* [Task prompt] Please return the lines of the data that contain "panel".

(Data items)
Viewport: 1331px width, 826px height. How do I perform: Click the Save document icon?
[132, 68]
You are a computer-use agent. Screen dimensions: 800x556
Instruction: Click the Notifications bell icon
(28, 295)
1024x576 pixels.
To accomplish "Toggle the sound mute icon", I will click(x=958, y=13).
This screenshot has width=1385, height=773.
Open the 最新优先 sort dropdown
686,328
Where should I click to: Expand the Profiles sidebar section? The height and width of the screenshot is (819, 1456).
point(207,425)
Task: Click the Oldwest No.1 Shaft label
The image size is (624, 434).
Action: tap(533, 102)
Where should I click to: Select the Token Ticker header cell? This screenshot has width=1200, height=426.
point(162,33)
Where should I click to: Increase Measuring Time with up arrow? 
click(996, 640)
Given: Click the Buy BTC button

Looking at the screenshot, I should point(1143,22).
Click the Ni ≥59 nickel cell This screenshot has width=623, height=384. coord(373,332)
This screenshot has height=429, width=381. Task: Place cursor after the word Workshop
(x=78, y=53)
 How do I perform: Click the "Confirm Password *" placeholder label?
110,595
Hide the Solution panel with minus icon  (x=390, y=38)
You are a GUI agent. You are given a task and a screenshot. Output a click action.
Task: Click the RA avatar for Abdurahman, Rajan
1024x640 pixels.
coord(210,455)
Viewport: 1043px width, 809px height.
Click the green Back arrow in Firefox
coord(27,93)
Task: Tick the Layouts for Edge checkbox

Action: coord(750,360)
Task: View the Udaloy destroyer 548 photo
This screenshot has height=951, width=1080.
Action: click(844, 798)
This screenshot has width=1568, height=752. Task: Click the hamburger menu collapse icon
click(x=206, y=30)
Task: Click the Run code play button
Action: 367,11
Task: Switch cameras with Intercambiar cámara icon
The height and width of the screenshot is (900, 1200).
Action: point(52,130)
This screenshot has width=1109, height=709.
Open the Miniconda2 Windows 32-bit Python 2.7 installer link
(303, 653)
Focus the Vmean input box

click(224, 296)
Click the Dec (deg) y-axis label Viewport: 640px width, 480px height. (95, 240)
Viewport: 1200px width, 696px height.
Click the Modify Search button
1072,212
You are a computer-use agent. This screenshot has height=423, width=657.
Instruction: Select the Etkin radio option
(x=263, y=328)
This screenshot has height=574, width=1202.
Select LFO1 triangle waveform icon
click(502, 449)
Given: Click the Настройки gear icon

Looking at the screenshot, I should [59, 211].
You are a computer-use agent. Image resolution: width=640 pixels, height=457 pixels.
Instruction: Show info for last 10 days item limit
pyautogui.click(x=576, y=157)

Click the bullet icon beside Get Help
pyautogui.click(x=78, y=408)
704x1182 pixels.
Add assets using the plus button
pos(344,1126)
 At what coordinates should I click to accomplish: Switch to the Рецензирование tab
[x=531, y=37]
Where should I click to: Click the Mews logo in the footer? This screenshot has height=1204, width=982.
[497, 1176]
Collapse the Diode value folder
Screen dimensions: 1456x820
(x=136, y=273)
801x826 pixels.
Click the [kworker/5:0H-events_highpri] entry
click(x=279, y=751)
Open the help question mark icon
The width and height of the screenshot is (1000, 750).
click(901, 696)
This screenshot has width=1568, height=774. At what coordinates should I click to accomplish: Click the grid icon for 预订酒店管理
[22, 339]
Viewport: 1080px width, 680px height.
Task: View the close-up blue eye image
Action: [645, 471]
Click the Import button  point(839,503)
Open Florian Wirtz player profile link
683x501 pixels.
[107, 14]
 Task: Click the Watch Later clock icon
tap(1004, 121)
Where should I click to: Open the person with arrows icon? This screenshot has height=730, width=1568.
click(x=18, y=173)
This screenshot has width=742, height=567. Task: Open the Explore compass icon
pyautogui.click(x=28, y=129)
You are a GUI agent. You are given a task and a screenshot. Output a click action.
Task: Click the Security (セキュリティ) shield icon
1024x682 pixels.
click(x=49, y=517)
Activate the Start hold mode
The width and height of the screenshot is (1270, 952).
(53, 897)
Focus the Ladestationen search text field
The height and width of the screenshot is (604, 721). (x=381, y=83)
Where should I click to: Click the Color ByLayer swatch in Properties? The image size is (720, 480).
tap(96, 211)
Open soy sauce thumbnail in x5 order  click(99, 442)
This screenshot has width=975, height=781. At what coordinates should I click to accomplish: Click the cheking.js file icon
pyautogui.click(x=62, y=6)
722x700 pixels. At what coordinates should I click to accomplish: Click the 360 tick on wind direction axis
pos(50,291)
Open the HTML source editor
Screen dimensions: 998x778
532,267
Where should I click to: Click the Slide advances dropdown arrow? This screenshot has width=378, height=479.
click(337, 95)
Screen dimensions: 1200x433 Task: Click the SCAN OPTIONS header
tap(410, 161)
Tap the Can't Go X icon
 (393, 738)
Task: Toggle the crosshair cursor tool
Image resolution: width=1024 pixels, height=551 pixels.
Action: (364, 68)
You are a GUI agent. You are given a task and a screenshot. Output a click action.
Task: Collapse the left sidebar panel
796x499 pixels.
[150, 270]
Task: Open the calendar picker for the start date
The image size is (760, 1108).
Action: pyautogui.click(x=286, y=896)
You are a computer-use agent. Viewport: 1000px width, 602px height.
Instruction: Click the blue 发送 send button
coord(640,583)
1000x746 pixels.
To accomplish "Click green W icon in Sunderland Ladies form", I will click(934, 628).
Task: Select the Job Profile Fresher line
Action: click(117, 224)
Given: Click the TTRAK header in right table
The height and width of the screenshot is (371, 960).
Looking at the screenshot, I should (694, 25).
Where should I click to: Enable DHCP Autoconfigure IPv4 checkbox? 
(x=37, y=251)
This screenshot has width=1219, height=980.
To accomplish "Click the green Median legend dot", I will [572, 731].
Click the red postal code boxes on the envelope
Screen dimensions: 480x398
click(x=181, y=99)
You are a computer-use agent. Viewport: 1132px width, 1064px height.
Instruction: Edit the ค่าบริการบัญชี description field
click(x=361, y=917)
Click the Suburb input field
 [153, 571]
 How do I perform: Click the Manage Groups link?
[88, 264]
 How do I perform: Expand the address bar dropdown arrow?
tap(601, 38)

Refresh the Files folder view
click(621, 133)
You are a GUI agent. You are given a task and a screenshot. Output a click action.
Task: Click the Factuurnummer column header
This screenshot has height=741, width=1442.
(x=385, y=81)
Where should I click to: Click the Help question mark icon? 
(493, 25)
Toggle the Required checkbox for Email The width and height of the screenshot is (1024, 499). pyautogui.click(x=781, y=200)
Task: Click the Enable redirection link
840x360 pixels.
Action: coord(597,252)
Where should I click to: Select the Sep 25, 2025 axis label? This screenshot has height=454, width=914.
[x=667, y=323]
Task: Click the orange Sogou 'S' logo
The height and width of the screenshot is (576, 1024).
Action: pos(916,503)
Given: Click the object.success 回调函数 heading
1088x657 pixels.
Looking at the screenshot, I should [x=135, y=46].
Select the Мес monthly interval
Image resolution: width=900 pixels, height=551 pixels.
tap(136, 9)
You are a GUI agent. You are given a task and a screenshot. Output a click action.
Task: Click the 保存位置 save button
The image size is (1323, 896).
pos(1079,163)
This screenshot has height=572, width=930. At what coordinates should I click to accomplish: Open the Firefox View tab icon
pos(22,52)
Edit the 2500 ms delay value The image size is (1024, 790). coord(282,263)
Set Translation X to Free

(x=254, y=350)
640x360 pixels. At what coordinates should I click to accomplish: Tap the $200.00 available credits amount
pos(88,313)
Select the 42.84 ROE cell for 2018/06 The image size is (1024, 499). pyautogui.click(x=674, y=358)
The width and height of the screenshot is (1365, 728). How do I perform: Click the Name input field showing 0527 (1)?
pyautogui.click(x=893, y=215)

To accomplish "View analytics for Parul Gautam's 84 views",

* [Exercise result]
Hide the Solution panel with minus icon  (x=390, y=38)
Task: Collapse the left sidebar panel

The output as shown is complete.